Range-GET (object storage)

The RangeReader reads only the container header + footer, then fetches just the touched block byte ranges — the basis for serving selective queries from S3/GCS with HTTP range-GET. A selective query reads 1–19% of the file depending on selectivity.

from at1_rangereader import RangeReader
rows, stats = RangeReader("t.at1").scan(where={"ts": (lo, hi)}, select=["aggId","ts"])
# stats['file_bytes_read'] << file size

Partitioned data lakes

A catalog records each partition file's global min/max per column, so a query skips whole files before opening them.

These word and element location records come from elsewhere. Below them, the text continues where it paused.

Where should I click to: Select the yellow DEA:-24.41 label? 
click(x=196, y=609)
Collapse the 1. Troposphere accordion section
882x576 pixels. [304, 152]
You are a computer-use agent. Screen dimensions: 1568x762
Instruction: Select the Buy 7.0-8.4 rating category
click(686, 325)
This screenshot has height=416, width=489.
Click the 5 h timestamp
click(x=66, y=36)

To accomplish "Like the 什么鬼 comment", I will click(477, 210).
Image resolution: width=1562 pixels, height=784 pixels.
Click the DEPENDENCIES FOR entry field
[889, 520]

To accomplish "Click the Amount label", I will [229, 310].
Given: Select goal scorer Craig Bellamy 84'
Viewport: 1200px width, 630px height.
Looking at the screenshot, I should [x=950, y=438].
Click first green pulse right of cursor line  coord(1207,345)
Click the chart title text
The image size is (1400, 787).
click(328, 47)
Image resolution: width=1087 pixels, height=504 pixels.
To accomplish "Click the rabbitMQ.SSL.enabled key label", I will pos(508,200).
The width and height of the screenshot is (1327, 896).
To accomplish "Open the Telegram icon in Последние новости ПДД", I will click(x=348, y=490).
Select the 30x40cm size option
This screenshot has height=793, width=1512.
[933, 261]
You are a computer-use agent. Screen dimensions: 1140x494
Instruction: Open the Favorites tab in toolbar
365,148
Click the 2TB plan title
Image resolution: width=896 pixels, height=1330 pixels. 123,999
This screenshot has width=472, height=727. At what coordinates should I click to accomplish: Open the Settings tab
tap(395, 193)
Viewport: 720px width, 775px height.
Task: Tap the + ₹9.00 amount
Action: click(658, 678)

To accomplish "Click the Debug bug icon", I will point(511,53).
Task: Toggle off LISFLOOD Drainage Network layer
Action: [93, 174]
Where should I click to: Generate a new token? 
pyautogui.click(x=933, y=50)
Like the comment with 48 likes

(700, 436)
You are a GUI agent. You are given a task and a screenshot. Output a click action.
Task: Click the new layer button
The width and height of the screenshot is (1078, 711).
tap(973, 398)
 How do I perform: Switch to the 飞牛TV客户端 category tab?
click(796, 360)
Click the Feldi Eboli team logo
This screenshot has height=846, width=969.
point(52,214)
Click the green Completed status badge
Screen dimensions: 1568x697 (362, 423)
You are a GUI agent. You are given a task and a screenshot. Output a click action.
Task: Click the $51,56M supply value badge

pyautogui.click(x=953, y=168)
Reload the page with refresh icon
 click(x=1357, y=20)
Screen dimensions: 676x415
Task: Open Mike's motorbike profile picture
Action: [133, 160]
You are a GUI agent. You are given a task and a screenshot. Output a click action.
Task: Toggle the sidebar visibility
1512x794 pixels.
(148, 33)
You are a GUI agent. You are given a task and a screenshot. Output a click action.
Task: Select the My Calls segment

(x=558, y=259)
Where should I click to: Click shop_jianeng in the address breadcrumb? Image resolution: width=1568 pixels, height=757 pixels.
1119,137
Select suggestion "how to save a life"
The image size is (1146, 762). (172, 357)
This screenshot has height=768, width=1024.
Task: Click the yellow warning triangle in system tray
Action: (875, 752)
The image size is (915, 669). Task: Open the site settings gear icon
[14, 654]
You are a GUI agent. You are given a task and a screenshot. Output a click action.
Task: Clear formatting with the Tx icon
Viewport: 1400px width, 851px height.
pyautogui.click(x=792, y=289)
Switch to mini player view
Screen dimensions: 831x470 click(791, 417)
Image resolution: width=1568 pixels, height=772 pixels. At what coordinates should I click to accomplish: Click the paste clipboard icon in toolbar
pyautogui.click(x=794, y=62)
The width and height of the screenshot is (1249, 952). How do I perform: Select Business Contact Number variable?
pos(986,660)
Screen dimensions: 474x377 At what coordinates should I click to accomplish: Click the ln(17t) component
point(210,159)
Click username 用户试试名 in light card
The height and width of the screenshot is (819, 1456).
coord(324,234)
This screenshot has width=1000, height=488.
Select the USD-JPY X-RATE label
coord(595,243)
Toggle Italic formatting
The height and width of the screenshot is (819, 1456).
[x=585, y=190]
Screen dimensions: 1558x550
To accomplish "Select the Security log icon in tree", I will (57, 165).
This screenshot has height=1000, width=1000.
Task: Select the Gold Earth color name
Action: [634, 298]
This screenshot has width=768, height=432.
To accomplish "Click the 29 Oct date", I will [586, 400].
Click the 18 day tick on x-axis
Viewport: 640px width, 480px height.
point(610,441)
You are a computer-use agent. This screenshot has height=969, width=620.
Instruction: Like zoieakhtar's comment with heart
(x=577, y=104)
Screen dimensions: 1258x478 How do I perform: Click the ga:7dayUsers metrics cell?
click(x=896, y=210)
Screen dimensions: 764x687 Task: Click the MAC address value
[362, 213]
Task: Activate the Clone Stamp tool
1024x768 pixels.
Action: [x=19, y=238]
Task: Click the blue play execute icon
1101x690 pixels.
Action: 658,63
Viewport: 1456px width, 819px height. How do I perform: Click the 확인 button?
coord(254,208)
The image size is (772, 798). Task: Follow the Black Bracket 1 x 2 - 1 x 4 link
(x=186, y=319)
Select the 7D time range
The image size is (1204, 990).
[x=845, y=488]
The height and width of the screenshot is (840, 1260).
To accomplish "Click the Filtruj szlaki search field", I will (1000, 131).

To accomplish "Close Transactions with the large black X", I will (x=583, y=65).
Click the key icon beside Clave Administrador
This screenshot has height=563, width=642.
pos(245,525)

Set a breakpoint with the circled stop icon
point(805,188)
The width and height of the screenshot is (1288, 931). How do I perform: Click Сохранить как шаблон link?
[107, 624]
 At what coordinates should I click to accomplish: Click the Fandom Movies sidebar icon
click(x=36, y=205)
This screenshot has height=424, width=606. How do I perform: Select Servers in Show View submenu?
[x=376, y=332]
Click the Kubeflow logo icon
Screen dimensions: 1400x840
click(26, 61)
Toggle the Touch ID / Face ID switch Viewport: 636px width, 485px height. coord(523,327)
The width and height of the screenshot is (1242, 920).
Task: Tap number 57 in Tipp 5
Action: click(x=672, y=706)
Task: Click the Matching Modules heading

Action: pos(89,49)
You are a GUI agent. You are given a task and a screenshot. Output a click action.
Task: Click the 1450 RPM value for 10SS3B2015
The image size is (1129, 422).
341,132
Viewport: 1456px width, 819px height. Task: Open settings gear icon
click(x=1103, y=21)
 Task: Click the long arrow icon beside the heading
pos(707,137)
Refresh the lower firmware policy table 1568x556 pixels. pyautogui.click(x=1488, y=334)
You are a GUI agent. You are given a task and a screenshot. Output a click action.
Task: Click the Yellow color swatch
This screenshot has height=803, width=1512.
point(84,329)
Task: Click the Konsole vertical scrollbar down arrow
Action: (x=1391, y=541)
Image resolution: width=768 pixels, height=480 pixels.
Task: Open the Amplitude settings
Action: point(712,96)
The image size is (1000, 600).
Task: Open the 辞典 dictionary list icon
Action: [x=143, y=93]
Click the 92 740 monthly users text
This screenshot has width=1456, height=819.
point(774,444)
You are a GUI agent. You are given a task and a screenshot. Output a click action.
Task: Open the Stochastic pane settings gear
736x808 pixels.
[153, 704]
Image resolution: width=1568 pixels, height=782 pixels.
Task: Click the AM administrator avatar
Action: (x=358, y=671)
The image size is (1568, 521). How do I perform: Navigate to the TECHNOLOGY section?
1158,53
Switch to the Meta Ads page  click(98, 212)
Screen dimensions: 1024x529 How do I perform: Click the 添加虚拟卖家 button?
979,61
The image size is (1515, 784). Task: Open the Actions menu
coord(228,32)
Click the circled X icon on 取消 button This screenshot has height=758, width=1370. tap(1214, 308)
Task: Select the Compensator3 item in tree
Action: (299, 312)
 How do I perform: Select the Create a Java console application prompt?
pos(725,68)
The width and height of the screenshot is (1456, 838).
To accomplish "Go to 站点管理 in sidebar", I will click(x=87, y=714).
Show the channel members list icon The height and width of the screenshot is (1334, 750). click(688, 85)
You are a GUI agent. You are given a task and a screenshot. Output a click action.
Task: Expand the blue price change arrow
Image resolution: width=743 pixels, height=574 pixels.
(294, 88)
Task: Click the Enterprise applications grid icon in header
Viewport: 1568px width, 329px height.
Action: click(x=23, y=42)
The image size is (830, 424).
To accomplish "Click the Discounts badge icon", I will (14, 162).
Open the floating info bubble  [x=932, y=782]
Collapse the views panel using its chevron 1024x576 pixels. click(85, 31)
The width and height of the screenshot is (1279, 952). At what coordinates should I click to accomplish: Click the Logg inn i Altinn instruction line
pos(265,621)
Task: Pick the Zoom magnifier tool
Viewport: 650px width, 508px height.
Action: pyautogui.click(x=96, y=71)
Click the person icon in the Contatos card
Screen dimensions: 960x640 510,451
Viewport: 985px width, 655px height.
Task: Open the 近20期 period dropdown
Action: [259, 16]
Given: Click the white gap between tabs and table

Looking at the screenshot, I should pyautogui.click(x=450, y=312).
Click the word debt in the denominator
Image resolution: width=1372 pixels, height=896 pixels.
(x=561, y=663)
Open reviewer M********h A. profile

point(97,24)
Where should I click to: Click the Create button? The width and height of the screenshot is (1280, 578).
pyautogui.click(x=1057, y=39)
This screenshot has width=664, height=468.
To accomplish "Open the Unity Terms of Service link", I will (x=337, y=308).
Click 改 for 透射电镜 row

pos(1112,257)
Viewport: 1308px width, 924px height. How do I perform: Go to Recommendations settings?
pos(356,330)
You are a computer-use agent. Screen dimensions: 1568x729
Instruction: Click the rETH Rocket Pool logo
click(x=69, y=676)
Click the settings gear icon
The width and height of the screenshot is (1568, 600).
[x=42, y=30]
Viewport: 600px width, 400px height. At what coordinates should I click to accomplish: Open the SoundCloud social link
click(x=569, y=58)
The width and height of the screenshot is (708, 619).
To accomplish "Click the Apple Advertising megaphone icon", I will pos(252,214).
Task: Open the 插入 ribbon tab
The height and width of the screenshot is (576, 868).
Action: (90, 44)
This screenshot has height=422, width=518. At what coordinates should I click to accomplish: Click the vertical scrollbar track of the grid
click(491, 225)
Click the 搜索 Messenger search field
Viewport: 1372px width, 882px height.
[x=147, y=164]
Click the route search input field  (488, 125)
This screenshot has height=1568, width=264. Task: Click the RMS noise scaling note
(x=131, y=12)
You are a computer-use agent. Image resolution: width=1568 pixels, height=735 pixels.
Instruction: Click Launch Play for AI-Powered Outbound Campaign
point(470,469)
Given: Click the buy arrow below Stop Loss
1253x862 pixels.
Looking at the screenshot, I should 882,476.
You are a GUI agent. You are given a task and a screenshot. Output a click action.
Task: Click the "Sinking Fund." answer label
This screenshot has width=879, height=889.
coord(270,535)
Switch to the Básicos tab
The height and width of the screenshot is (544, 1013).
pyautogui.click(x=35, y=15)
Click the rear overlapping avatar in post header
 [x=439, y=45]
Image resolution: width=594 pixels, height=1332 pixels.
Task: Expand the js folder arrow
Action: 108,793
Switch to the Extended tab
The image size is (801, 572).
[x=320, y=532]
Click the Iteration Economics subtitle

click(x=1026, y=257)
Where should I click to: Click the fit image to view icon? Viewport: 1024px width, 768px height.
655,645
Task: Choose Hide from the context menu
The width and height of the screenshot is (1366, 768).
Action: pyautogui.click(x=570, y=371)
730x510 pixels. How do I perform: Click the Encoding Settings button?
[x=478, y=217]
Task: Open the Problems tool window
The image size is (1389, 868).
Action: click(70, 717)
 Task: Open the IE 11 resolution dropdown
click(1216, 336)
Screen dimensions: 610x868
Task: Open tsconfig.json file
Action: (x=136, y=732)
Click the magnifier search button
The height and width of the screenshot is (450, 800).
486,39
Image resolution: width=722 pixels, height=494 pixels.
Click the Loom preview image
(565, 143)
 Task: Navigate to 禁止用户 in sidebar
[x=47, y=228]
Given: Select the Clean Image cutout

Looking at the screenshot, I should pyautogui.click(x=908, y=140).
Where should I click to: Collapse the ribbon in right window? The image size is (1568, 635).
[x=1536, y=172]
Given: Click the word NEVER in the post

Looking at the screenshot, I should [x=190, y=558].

A time query over many daily files can read ~1% of the dataset.

from at1_catalog import AT1Catalog
rows, stats = AT1Catalog("data_dir").scan(where={"ts": (lo, hi)}, select=["aggId","ts"])

Logs by time

python at1_logquery.py build access.log access.at1
python at1_logquery.py query access.at1 "2024-01-01T00:00:00" "2024-01-01T01:00:00"

Use it from the engine you already run

AT-1's queryable container decodes through a single engine-agnostic core (at1_block.c) and into Apache Arrow, so standard SQL engines query an .at1 archive in place — no rip-and-replace, same byte-exact original underneath. The same file, queried from whatever a customer already uses:

  • DuckDB — native extension + Python adapter (core verified byte-exact; fuzzed, 0 crashes).
  • SQLite — native virtual-table module over the same core (built & verified live).
  • PostgreSQL — foreign data wrapper, .at1 as foreign tables (code-complete).
  • ClickHouse and Apache Spark — via the Arrow path (verified on real engines).
  • Polars / pandas / Dask import at1_arrow, zero new code (verified).
  • Trino / Presto / Flink — via the Postgres/JDBC bridge (verified live), or Arrow-batch connectors.

Predicate pushdown (zone-map row-group skipping) rides through each adapter, so a selective query still reads only the touched blocks. Details: docs/ADAPTERS.md in the repo.

Point lookups — --bloom

Zone maps accelerate ranges on ordered columns. For equality on high-cardinality text (IPs, IDs, hashes) — the "find this exact record" forensic/audit query — add per-block bloom filters at compress time:

at1 compress qcolumnar flows.csv flows.at1 --bloom
at1 sql flows.at1 "SELECT * WHERE SrcAddr = '10.0.0.7'"   # skips the blocks that can't contain it

Measured 20–50× less I/O on a point lookup; ~29% opt-in footer overhead, byte-exact reconstruction unchanged. The SQLite and Postgres adapters consult it natively too.

Growing tables (append-only)

Keep addingdata without rewriting what's there. at1_table.AppendableTable writes each batch as an immutable queryable segment; queries span all segments with file-level + block-level skipping, and every segment stays byte-exact. A growing, searchable, exact record — the table-format play for logs, events, ticks, and audit trails.

Lakehouse cold tier (Iceberg)

Store cold Iceberg/Parquet partitions as AT-1 (2–7× smaller) and serve Parquet on read — transparent to the engine and the catalog. A pluggable pyiceberg storage layer covers the Python ecosystem; a cold-tier gateway (HTTP/S3 + cache) covers Spark/Trino/Snowflake. See docs/ICEBERG.md.